On the other hand, it's gratifying that some states are on top of the situation:

https://www.texastribune.org/2019/04/23/texas-senate-bill-lets-state-sue-social-media-companies/

Sam L. said...

"It shows the problem with selective repression of free speech. Where do you start and where do you stop? " Where to start? Wherever. Where to stop? There IS no STOP.



Walt said...

More and more stuff on fb seems to be flagged as having been censored/removed in the last few months, often for reasons beyond comprehension.
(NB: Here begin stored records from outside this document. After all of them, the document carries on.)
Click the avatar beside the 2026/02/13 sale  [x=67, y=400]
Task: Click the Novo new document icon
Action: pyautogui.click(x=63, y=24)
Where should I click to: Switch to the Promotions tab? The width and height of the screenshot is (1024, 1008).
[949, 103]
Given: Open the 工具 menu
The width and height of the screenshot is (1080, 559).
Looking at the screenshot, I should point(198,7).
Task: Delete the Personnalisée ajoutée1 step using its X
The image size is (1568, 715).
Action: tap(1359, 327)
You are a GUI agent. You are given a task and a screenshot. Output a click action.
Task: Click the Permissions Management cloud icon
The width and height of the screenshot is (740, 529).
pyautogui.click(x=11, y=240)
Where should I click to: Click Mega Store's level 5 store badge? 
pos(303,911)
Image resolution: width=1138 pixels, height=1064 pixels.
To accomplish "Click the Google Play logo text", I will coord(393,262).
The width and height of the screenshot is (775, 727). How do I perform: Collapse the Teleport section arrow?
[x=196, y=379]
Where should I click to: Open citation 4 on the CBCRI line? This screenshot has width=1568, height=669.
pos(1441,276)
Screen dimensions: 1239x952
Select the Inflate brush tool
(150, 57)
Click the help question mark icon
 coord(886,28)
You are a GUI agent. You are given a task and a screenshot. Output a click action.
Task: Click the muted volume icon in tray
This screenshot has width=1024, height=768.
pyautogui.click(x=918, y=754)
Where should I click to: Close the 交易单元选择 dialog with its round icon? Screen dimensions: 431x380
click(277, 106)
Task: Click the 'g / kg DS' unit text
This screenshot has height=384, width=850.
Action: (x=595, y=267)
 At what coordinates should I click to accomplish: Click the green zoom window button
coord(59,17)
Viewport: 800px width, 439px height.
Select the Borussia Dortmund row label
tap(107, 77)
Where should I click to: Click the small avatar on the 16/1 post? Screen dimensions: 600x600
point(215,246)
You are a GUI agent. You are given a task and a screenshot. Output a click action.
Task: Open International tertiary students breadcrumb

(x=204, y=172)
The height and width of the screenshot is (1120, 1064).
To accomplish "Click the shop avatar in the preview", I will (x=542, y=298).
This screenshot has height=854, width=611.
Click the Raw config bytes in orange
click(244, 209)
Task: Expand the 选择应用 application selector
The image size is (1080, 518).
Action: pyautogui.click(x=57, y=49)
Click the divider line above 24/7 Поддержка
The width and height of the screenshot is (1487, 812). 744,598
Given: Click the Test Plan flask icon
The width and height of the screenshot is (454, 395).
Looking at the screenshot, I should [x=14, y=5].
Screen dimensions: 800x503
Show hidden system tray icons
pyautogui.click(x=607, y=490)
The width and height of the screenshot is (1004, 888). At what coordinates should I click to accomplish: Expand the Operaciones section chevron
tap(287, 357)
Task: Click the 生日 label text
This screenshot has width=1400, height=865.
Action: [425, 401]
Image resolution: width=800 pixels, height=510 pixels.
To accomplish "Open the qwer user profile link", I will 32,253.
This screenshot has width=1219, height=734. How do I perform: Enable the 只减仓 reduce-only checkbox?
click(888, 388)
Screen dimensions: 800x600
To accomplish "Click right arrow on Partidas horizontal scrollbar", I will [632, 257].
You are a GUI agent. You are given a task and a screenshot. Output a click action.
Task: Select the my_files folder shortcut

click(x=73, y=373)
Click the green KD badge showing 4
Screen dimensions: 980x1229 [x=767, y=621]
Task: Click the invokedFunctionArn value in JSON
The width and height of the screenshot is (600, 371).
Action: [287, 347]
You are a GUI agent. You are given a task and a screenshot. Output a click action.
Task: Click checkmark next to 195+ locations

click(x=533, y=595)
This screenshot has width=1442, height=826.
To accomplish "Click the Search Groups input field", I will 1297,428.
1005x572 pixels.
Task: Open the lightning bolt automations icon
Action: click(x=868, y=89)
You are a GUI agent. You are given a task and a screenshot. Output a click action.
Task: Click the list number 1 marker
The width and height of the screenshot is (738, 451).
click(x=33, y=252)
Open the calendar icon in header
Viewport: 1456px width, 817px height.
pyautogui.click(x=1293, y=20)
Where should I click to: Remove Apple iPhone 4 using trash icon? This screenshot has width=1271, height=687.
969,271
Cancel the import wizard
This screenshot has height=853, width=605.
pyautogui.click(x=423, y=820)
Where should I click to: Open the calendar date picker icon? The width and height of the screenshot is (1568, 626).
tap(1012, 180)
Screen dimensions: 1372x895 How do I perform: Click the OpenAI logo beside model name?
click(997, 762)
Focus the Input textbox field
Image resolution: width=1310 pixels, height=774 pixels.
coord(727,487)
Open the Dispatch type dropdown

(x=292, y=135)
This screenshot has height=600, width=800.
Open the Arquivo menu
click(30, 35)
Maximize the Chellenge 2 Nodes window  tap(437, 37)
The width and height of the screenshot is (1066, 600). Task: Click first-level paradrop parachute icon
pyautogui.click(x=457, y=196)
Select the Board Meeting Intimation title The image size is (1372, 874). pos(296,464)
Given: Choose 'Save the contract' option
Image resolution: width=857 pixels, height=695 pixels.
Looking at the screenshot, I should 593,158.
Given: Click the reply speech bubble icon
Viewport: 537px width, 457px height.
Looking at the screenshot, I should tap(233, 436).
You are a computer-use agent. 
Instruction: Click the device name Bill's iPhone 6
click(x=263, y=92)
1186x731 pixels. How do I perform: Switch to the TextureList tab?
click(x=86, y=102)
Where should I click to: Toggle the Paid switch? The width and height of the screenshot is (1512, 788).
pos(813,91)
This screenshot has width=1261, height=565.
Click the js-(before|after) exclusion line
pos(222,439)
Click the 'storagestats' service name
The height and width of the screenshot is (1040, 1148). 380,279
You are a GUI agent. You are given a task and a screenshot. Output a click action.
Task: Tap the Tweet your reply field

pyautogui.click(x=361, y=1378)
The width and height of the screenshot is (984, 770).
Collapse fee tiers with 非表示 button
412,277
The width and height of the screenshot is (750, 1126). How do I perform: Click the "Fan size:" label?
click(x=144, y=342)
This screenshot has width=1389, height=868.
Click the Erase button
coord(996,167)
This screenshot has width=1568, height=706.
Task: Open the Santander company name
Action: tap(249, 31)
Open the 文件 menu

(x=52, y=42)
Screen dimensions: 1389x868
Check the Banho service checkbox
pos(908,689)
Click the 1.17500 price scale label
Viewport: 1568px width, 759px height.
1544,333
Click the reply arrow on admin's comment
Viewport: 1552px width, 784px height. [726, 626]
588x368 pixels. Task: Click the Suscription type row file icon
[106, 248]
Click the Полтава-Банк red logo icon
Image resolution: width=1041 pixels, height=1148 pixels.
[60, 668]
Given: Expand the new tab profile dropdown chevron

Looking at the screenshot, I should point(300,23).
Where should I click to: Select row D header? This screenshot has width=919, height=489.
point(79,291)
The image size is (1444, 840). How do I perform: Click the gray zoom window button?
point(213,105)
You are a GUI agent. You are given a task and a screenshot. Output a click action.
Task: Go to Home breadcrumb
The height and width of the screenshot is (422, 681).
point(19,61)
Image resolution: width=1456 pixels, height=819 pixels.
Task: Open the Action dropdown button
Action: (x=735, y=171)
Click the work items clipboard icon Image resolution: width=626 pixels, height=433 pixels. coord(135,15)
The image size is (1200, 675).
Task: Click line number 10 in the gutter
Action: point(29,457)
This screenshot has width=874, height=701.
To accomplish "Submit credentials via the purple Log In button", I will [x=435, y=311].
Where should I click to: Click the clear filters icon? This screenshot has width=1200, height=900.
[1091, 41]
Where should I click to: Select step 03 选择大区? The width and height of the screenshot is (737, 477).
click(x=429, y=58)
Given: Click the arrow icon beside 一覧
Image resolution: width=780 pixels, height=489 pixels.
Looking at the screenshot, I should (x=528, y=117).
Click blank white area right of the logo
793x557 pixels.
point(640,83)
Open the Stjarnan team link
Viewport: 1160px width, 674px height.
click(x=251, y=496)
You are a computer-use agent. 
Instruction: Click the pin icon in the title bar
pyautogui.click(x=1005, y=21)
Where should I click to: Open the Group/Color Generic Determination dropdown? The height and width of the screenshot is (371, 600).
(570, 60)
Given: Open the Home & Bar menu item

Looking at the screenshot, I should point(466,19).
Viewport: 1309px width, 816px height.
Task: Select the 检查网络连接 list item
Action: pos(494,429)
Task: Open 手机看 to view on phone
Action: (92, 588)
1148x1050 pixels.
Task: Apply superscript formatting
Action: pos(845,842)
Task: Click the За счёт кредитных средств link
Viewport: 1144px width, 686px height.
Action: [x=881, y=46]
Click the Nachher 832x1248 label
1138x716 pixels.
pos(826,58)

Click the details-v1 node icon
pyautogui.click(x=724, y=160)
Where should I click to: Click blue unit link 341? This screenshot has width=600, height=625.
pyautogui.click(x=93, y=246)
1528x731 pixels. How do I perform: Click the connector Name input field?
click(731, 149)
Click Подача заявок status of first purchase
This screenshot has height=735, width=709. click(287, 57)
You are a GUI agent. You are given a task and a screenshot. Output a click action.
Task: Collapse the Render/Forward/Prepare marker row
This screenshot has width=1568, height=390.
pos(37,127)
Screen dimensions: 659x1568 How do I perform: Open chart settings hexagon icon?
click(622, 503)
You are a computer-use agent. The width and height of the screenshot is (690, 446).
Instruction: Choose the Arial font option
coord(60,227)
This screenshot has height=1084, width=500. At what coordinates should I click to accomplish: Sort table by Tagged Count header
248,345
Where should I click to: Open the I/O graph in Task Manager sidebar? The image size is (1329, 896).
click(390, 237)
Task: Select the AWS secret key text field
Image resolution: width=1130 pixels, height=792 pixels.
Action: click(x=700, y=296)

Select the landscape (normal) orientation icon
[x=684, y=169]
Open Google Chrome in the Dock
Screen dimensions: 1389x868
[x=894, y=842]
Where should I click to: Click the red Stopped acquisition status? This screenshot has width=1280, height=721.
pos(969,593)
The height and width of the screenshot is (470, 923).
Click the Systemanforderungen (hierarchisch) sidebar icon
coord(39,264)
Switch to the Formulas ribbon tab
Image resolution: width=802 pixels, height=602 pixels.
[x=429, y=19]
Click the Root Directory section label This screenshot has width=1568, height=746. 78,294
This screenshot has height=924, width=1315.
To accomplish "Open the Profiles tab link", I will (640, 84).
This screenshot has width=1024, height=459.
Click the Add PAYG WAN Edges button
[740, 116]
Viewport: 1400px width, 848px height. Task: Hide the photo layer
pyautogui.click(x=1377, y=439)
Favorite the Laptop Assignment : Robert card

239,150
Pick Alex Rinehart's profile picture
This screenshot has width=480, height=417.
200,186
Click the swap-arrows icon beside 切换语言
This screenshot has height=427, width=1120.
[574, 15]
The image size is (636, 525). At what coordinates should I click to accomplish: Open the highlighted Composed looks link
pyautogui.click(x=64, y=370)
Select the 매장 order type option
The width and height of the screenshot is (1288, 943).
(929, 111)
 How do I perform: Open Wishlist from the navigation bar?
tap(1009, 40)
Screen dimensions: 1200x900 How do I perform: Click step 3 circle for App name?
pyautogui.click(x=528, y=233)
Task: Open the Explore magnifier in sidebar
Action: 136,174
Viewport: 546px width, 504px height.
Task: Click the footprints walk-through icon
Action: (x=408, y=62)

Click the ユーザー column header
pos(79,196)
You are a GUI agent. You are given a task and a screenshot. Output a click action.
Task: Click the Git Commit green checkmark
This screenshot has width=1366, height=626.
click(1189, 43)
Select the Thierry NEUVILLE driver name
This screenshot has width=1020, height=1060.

E.g.: While I still see a lot of antisemitic posts and links, fb removed a video I posted of ten men making a human chain down the side of sheer cliff to rescue a dog from a dam though I'm damned if I know what dogma that offended.

As for the rest, aside from their removing overt incitements to violence, I want to be able to see what my political opposites and even the most "odious" people are thinking. "Know your enemy" or you won't know how to fight him. When I was in college, students were signing petitions to ban "hurtful" campus screenings of Nazi propaganda films and DW Griffith's Intolerance when the very point of showing them was to get students to understand the realities history and the how propaganda worked to frame them. Enough of us opposed the banners to get the films shown, for which I am forever grateful.

UbuMaccabee said...

https://www.powerlineblog.com/archives/2019/05/breaking-google-censors-the-claremont-institute.php

Google has taken off the benevolent mask; they are not even trying to hide it anymore. The Claremont Institute is not permitted to advertise for their own events with Google. The Claremont Institute. Harry Jaffa. Charles Kesler, Larry Arnn. The finest review of books in the nation cannot use Google to promote their events or ideas because Google has decided, unilaterally, that they violate raceclassgenderclimate. They hate us; it's time we reciprocated.